Online A/B Testing for LLM Features
Offline eval said the new prompt was 8% better. Online, users clicked thumbs-down 12% more often and average session cost went up 40%. LLM quality doesn't fully compress into a benchmark score — online A/B testing catches the gap between eval wins and user experience. It's slower and noisier than offline eval, but it's the only test that counts when real users with real money interact with your product.
Experiment architecture
async def handle_request(request: Request) -> Response:
variant = experiment.assign(
experiment="prompt_v3_test",
unit_id=request.tenant_id, # or user_id
)
prompt = PROMPTS[variant] # "control" | "treatment"
response = await orchestrator.run(request, prompt_version=variant)

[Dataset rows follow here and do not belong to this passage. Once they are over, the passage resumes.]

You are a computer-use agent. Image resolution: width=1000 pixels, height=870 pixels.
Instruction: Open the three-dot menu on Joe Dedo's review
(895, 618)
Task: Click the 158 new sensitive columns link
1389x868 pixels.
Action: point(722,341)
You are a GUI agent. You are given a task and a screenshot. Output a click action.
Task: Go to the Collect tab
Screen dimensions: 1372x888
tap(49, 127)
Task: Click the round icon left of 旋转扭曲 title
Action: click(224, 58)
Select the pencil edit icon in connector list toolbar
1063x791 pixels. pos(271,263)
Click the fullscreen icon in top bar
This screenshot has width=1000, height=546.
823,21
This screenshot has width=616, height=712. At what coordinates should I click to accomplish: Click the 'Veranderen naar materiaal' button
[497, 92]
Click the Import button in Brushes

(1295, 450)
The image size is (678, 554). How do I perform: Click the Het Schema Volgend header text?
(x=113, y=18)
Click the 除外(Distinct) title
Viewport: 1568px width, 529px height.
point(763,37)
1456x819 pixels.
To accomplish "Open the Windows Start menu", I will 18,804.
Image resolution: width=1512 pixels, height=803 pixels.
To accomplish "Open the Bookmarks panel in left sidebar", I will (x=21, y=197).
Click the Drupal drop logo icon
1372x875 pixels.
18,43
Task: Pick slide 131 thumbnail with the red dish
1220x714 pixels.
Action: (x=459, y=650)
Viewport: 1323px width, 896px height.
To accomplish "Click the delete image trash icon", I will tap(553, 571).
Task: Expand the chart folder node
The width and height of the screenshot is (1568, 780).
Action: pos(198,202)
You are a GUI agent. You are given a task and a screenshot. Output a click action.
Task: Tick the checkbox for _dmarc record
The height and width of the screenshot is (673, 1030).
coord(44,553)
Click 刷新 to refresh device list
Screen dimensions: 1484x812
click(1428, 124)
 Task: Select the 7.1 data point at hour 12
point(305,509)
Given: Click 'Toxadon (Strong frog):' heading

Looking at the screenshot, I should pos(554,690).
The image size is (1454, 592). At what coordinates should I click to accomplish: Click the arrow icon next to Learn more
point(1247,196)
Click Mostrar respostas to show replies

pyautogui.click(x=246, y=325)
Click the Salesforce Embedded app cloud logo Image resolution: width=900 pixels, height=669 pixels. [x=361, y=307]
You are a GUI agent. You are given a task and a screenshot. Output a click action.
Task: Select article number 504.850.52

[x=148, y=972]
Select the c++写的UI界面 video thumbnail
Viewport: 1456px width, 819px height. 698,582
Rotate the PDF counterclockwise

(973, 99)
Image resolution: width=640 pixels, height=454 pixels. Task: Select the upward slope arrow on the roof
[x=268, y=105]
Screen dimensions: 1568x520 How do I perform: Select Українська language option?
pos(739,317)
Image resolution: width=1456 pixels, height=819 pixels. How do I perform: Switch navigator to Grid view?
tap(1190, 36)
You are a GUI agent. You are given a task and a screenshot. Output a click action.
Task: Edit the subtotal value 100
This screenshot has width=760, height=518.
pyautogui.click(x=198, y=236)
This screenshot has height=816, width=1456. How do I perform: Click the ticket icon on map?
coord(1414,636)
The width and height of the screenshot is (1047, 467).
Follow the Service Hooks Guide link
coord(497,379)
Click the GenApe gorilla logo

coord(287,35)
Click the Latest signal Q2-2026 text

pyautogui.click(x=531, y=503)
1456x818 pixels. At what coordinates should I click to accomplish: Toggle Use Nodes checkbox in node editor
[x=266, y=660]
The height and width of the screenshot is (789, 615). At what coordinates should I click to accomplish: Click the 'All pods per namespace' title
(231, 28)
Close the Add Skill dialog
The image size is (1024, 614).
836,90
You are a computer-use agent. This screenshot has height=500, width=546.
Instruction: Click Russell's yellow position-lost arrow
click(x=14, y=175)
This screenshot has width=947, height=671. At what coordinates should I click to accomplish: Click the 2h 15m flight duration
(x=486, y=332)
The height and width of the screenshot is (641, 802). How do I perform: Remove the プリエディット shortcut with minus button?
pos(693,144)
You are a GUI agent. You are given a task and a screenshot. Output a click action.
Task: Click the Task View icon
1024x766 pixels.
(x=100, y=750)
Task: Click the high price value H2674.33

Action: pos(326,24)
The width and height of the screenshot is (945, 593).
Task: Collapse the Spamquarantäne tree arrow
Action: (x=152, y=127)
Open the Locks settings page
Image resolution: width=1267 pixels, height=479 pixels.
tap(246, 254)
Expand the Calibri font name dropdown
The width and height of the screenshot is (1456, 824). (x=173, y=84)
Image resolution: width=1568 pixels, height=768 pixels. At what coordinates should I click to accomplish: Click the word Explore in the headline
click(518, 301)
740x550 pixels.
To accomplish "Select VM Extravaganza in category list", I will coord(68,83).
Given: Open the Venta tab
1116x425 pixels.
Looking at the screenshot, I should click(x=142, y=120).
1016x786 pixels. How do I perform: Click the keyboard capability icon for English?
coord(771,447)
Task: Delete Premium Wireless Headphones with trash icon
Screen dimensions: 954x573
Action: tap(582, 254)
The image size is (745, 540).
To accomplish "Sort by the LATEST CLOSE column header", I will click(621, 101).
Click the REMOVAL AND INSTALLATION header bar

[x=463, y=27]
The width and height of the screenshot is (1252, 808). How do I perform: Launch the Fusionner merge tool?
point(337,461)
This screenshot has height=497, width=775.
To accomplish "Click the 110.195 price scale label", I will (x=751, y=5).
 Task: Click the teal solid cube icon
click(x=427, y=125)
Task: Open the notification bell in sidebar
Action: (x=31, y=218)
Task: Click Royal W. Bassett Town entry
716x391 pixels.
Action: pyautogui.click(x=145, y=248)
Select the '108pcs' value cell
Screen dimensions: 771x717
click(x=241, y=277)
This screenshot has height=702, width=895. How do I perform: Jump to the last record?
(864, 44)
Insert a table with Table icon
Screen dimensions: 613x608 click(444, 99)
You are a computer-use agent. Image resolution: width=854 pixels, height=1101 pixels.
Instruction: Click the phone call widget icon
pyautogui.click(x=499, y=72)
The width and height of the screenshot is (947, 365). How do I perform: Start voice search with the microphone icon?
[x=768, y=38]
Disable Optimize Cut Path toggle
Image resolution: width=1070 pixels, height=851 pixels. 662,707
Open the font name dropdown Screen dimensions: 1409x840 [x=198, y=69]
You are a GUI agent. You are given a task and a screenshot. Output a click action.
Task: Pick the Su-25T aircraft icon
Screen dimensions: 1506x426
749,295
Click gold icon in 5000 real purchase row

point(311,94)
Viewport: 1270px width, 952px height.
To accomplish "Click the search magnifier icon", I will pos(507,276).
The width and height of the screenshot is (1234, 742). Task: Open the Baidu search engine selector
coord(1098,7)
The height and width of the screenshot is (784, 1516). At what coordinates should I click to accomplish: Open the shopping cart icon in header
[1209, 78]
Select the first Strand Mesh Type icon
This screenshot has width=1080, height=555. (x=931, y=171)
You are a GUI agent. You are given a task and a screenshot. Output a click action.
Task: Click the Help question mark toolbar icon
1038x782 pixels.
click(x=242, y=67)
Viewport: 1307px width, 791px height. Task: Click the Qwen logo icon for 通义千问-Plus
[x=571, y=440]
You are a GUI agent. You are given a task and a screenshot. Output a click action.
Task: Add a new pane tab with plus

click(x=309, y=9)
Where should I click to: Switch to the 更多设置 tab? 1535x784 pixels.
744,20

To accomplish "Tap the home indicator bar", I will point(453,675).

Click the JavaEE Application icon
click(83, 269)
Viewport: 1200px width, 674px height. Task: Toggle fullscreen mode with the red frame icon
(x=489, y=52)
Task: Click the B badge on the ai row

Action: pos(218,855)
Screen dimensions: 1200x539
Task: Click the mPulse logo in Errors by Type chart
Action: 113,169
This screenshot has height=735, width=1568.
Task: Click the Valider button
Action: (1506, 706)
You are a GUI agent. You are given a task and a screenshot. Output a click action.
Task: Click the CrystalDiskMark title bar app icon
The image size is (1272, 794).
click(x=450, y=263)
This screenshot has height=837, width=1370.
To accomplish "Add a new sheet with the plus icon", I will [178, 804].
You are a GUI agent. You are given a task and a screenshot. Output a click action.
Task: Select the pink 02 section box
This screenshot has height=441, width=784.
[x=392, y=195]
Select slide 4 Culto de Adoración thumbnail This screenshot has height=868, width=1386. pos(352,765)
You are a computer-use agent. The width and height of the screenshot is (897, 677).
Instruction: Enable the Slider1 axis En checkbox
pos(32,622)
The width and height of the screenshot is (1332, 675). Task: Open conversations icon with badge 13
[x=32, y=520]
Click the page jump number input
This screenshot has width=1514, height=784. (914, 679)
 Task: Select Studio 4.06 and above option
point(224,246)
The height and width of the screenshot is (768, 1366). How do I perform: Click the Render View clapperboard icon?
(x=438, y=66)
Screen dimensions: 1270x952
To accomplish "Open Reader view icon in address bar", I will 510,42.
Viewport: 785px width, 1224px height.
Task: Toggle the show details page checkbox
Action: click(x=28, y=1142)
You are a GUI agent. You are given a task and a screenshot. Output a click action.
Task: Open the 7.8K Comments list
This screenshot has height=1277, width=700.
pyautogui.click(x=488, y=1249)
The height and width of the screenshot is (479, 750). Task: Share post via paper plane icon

await analytics.track("llm_response", {
"experiment": "prompt_v3_test",
"variant": variant,
"tenant_id": request.tenant_id,
"latency_ms": response.latency,
"cost_usd": response.cost,
"thumbs": None, # filled async on feedback
})
return response
Use consistent hashing on tenant_id or user_id — not request_id — so the same user always sees the same variant.
Choosing the unit of randomization
| Unit | Use when |
|---|---|
| User | Consumer apps, personal experience |
| Tenant | B2B SaaS, team-level behavior |
| Session | Short experiments, high traffic |
| Request | Only for stateless, low-stakes (risky — inconsistent UX) |
Tenant-level randomization prevents one team seeing two different bot personalities in the same workflow.
Primary vs guardrail metrics
Primary (what you're trying to improve):
- Task completion rate
- Thumbs-up rate
- Time to resolution
- Conversion on AI-assisted flows
Guardrails (don't regress):
- Cost per session
- Latency p95/p99
- Error/timeout rate
- Escalation to human rate
- Safety flag rate
GUARDRAILS = {
"cost_per_session": {"max_lift": 0.15}, # no >15% cost increase
"latency_p99": {"max_lift": 0.20},
"safety_violations": {"max_absolute": 0.001}, # hard ceiling
}
Auto-stop treatment if guardrails breach for 24 hours.
What to test
High-value experiments:
- Model downgrade — can mini handle this feature? (usually biggest cost win)
- Retrieval config — top-5 vs top-10 chunks, reranker on/off
- Prompt structure — citation format, tone, verbosity
- Caching — semantic cache on/off for FAQ feature
Low-value: testing punctuation in system prompt on low traffic — you'll never reach significance.
Statistical pitfalls
- Peeking — checking results daily and stopping when significant inflates false positives. Pre-register duration.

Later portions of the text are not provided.